Впрочем, на взгляд Маркова, вероисповедная комиссия со своими поправками заслуживала как раз благодарности за то, что «на баночке с ядом написала ‘отрава’»3. Претензии были обращены именно к принципиальным основам самих столыпинских законодательных инициатив. «Государство не есть акционерное общество, — настаивал варшавский профессор И. П. Созонович, — государство не есть учреждение, как это хотят сказать, правового порядка, государство это организм, назначение которого до сих пор еще не разъяснено и остается тайной — как и назначение самого человека на земле. Все мы, живущие, каждый в отдельности, являемся духовным завещанием наших предков, и духовное завещание предков, переданное нам в виде государства русского, должно быть свято нами сохранено»4. Вышесказанное могло быть сформулировано как аргумент против всей правительственной программы реформ — и формулировалось, но в контексте вероисповедного вопроса буржуазно-либеральное их содержание проявилось наиболее ярко.
Итоги весенней сессии 1909 г. заставляли делать мрачные обобщения. Отец Савва Богданович видел в законодательном процессе, в первую очередь, «заботу о религиозном разброде, дабы этот разброд был не беспорядочным отступлением от веры православной, а совершался бы не иначе, как по правилам министерских благоизволений на поголовное мракобесие»5. Вероисповедное нормотворчество, считал он, превращается в откровенное проповедование безверия и смены веры. Основная вина за это лежит на правительстве, но Государственная дума оказалась его надежным соратником.

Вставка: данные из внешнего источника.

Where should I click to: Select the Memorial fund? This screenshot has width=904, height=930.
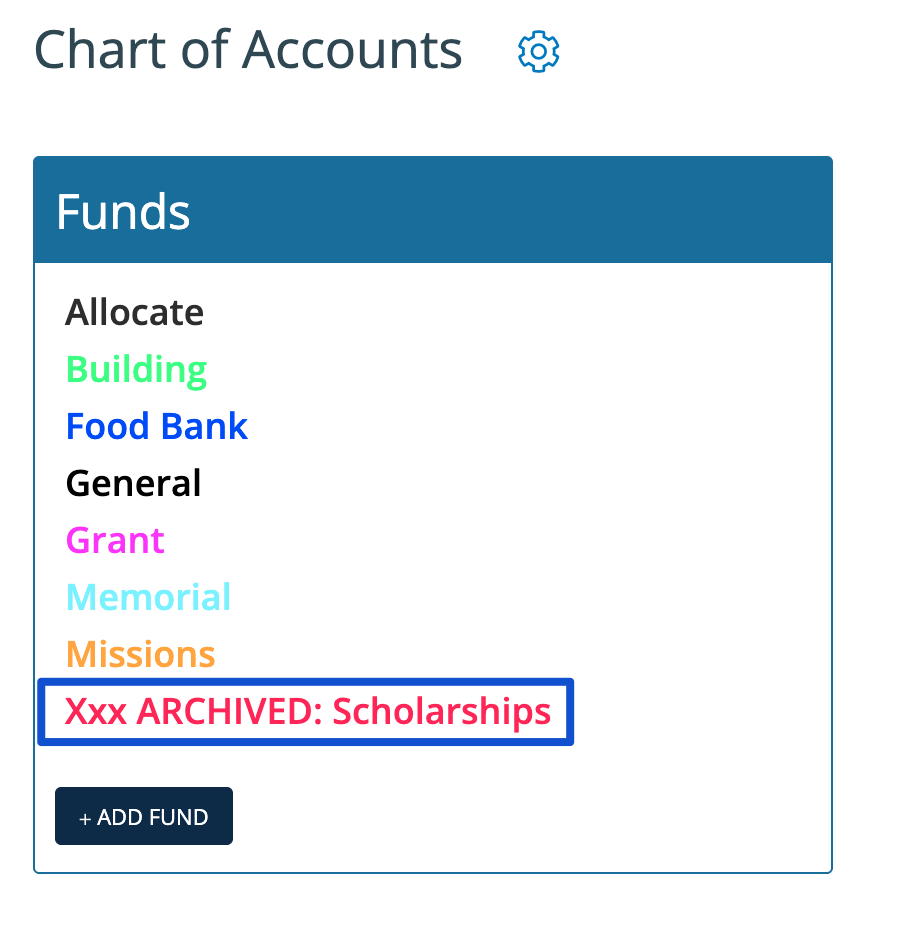pos(148,597)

О том же писал Шечков, проводя аналогии с временами монгольского ига. «Мы ждем беды от Дальнего Востока и видеть не хотим, что враг уже воюет среди нас… Ныне стоящее у дел правительство возвратилось, оказывается, как раз к той самой политике всеверия, какая служила к чести применявших ее язычников, но каковая не может почитаться достойною людей, еще не отрекшихся от исповедания Иисуса Христа Единым Истинным Богом»1.
«Святая Русь как будто бы сделалась вдруг страною разжалованного православия и отмененного христианства»2, — таково было впечатление не только полусотни депутатов на правом фланге Думы, но и многих тысяч православных за ее стенами. И справа были приложены все усилия для того, чтобы если не обратить, то хотя бы приостановить такой ход дел. 1 июня 1909 г. в Москве на Троицком подворье лидеры фракции Марков, Шечков, Замысловский и Созонович были приняты митрополитом Московским Владимиром. Высокопреосвященнейший поблагодарил депутатов за майскую борьбу и благословил каждого иконой преподобного Сергия Радонежского. «Он некогда благословил князя Дмитрия Донского на борьбу с татарами. Да будет он вам небесным заступником и помощником в вами начатом деле. Враг ваш опаснее Мамая»3.

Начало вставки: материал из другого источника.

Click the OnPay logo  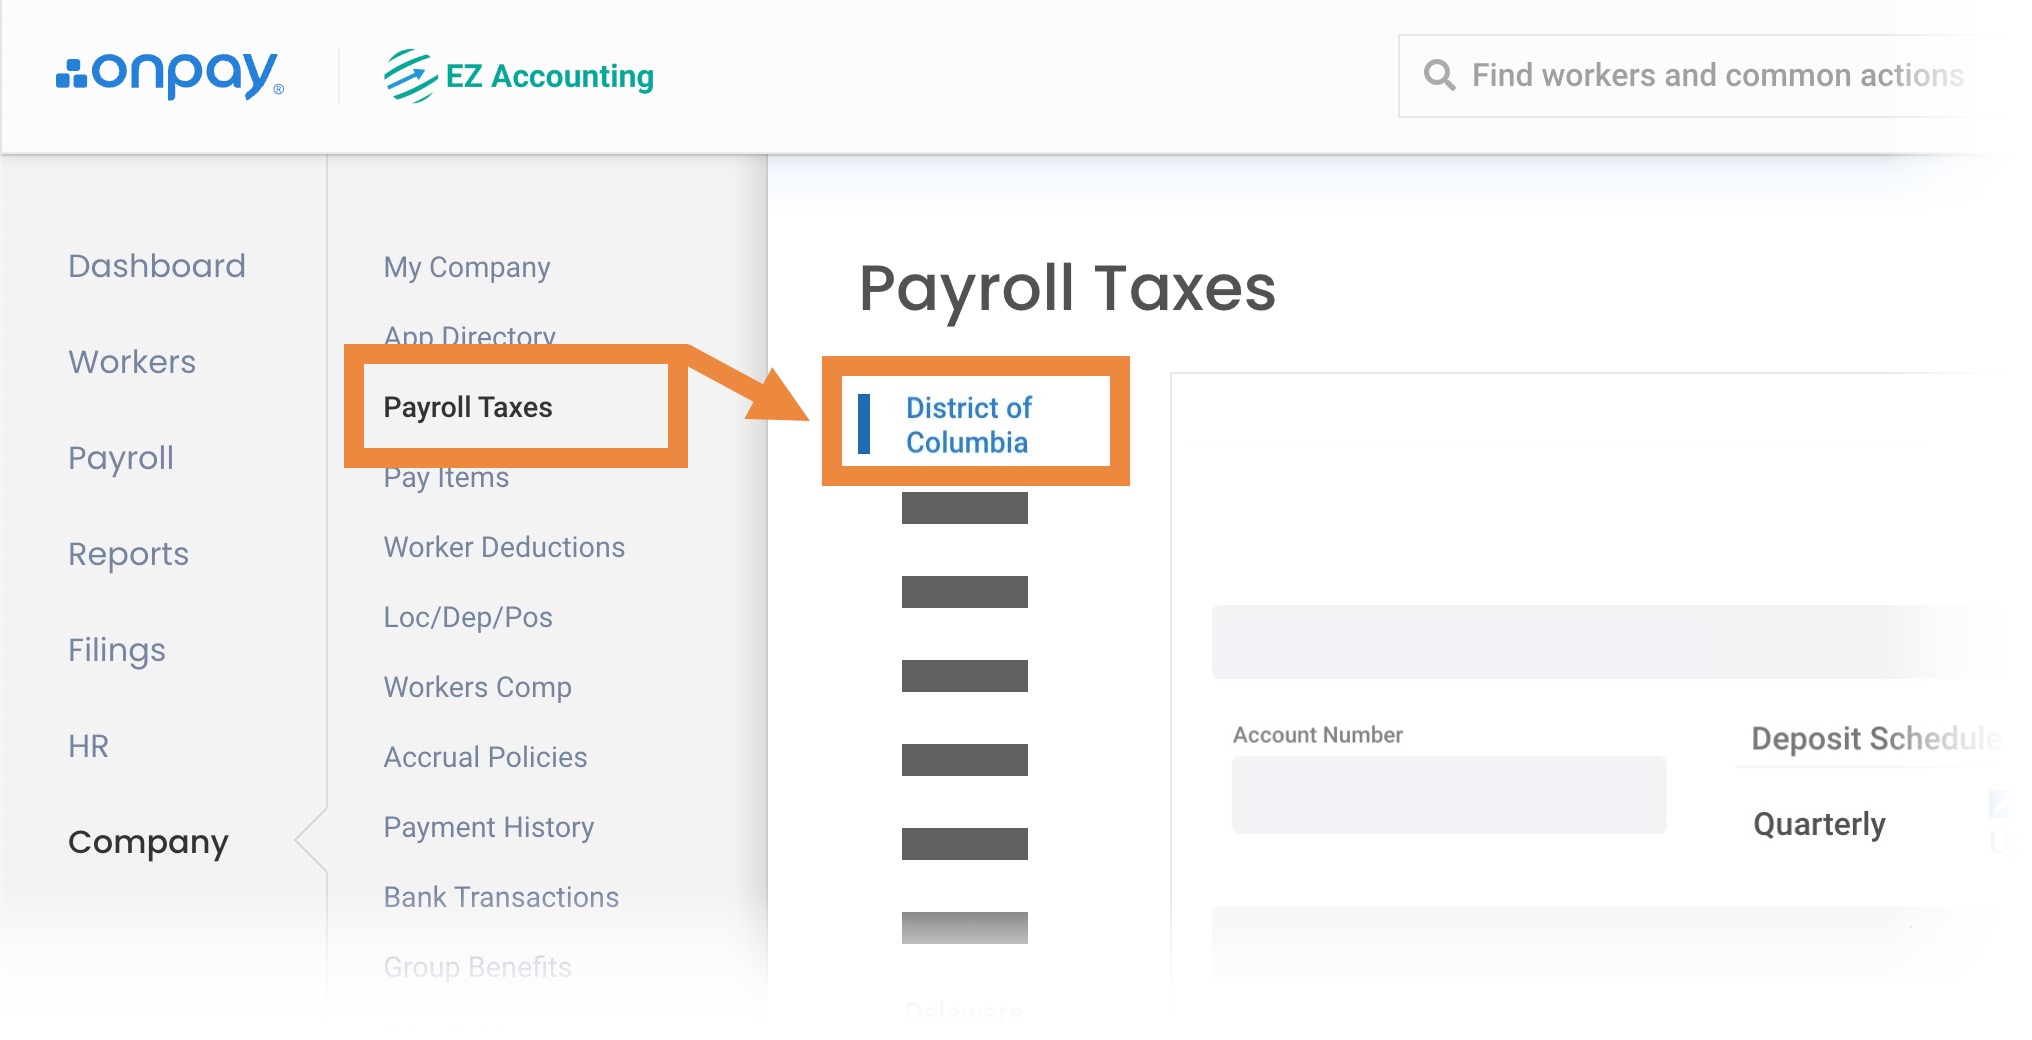169,75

Борьба была продолжена на местах. Со 2 по 5 августа в Вильне прошел Второй съезд западно-русских православных братств, в котором приняли участие думские депутаты епископы Митрофан и Евлогий, о. Александр Вераксин, о. Стефан Соловьевич, о. Андрей Юрашкевич, Г. Г. Замысловский, И. М. Коваленко, В. К. Тычинин — 4 правых, 2 националиста, один умеренный и один беспартийный. Замысловский выступил с докладом о новых вероисповедных законах4, после чего делегаты приняли решение обратиться со всеподданнейшим ходатайством об изъятии вероисповедных вопросов из ведения Думы (подобная практика была начата еще в 1908 г. некоторыми отделами Союза русского народа и другими региональными монархическими организациями после того, как появились первые сведения об итогах комиссионной работы). Участники Братского съезда заявляли, что обсуждение этих тем в Думе превращается в глумление и поругание православной веры атеистами и иноверцами, а одобренные большинством палаты законопроекты идут в разрез с интересами большинства населения империи, в которой православных — 90 миллионов. Тогда же был развернут массовый сбор подписей под «Всеподданнейшим ходатайством православной Волыни» — не утверждать закон 26 мая (о свободе выхода из православия), как особо опасный для Западной Руси. Московские отделы Союза русского народа обратились к первенствующему члену Синода, митрополиту Санкт-Петербургскому Антонию с иной инициативой. Они просили «защиты от врагов Церкви православной через возбуждение вопроса в Святейшем Синоде об извержении всех лиц, числящихся доныне в лоне Православной Церкви, но утвердивших антихристовый проект вероиспо-ведной комиссии, из лона святой Православной Церкви»5.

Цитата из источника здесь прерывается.